| Description of the task |
Pick out each line in the listing below that contains the word "Viewport", and copy those lines in full.

(Data on locating visible targets)
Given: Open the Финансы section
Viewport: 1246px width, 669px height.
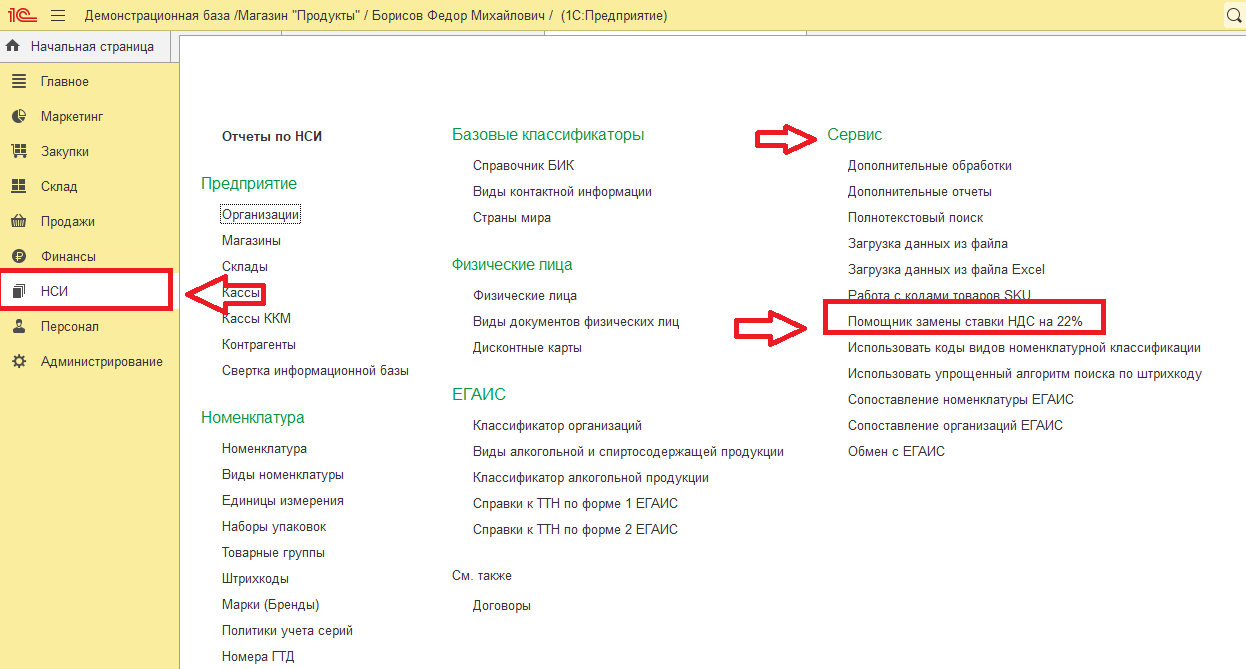Looking at the screenshot, I should coord(67,256).
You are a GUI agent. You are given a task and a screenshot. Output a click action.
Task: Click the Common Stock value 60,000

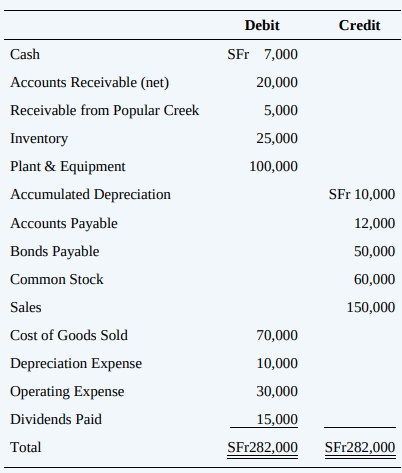[x=375, y=279]
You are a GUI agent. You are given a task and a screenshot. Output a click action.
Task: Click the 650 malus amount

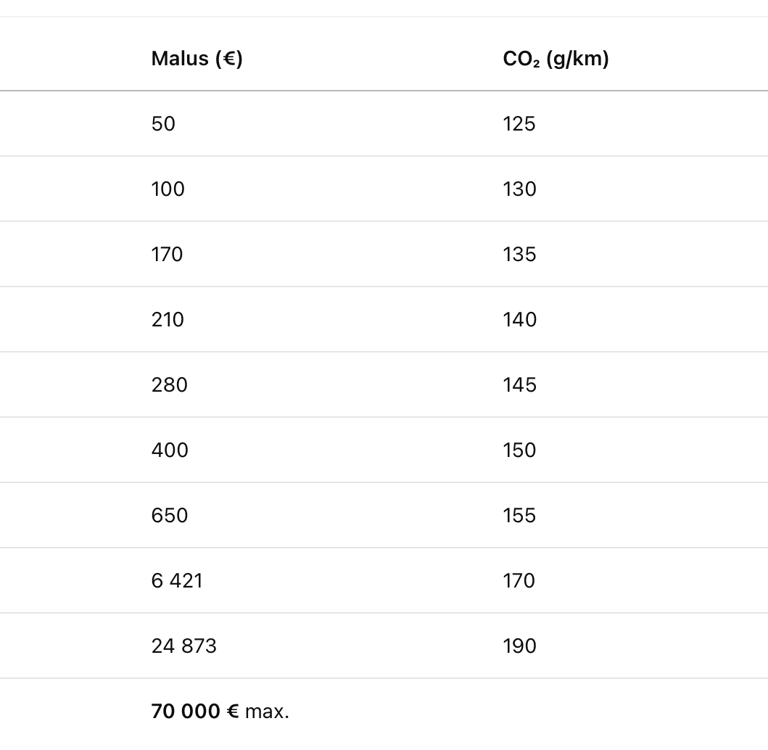pyautogui.click(x=169, y=515)
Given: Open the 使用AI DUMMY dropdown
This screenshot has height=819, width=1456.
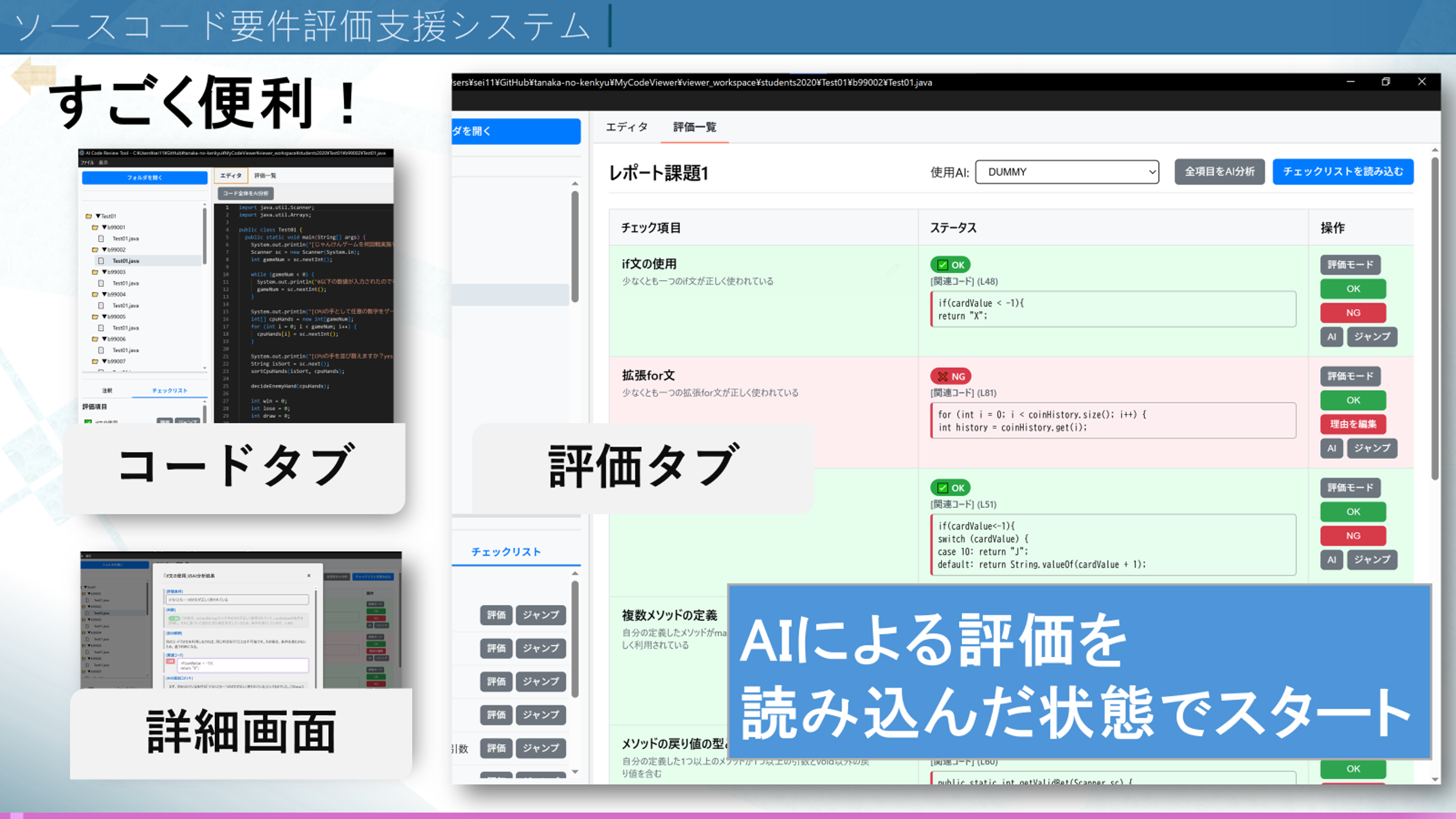Looking at the screenshot, I should coord(1066,172).
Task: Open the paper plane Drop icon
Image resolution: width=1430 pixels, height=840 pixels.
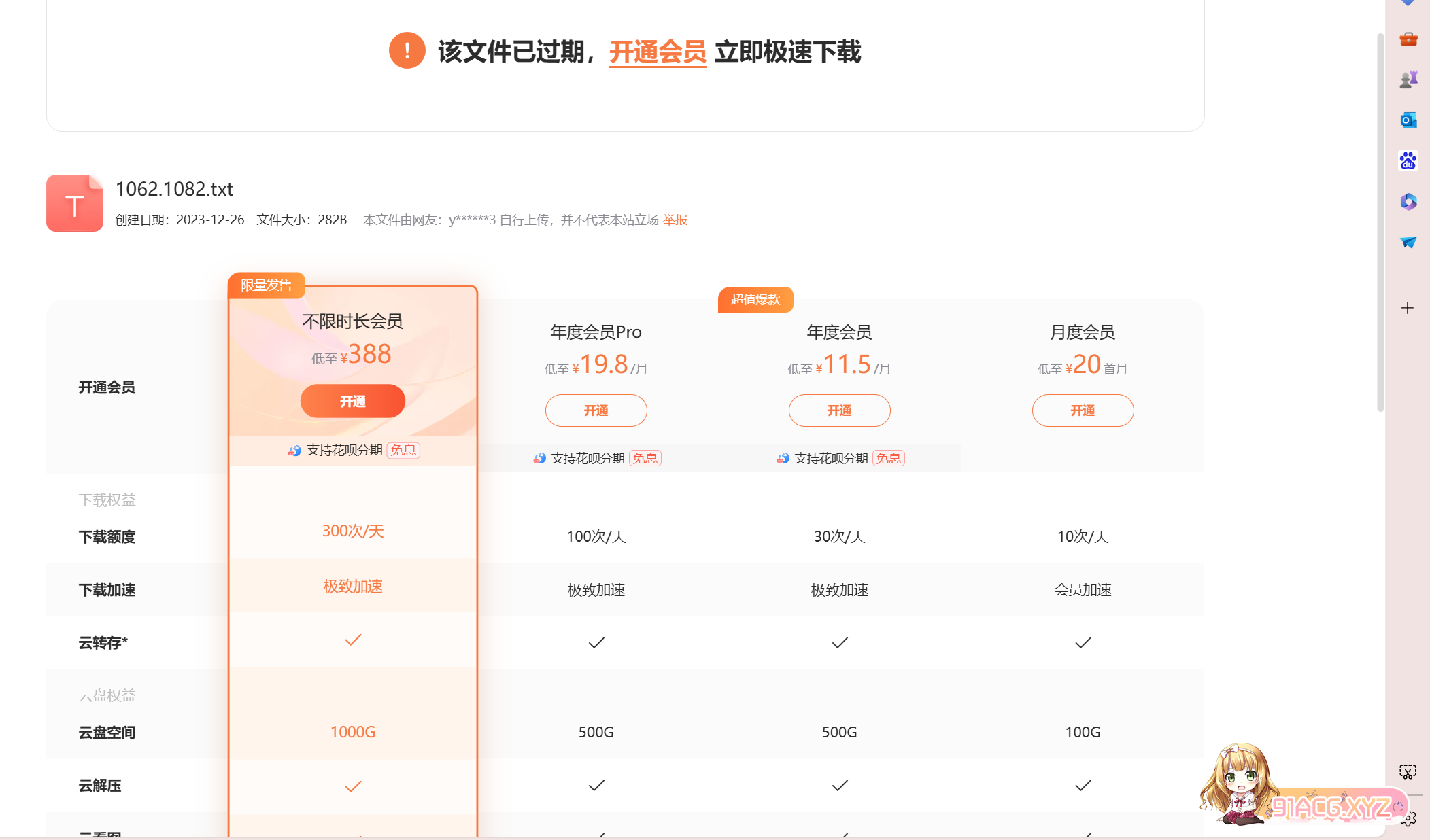Action: pyautogui.click(x=1408, y=243)
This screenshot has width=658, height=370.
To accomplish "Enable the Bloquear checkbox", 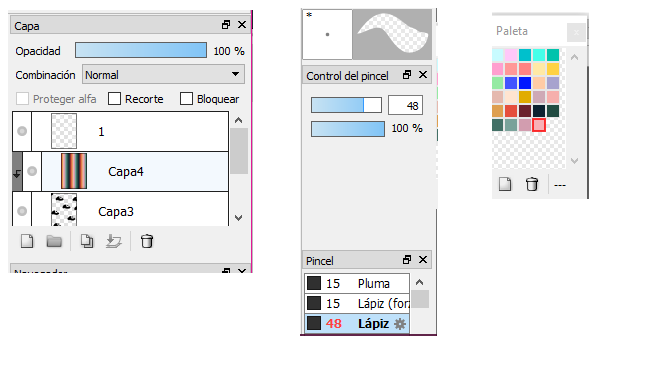I will point(186,99).
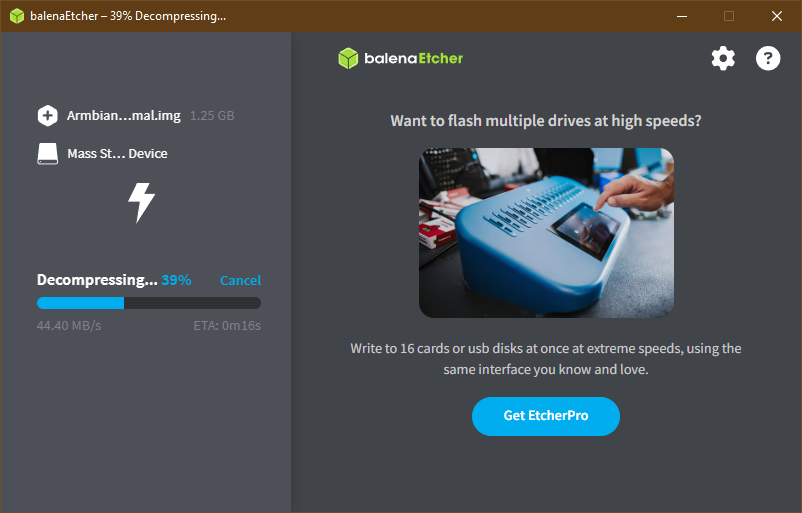802x513 pixels.
Task: Click the Mass St... Device target label
Action: click(x=118, y=153)
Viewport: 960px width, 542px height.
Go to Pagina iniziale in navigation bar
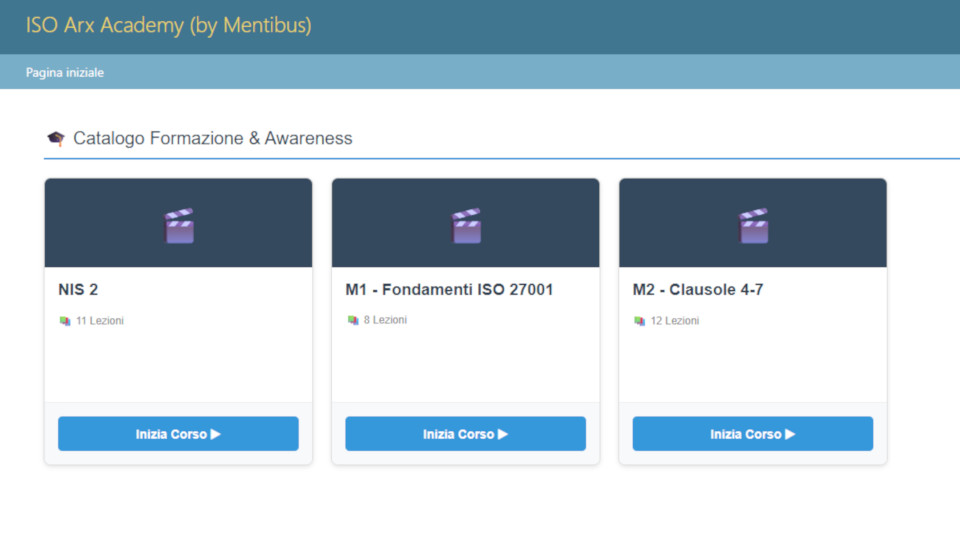[x=65, y=73]
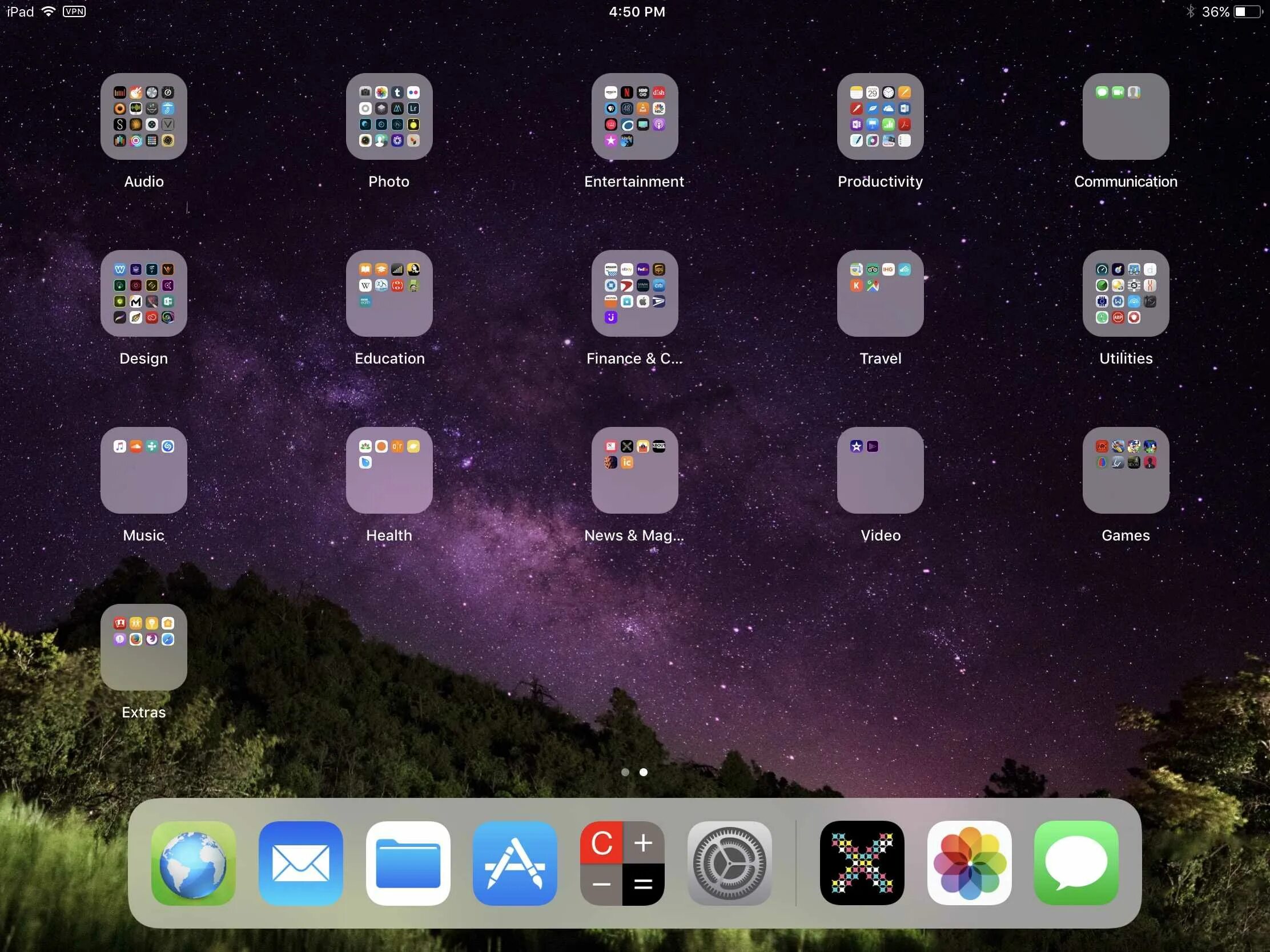Expand the Productivity folder
The width and height of the screenshot is (1270, 952).
[x=880, y=116]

| Output |
Viewport: 1246px width, 669px height.
Viewport: 960px width, 542px height.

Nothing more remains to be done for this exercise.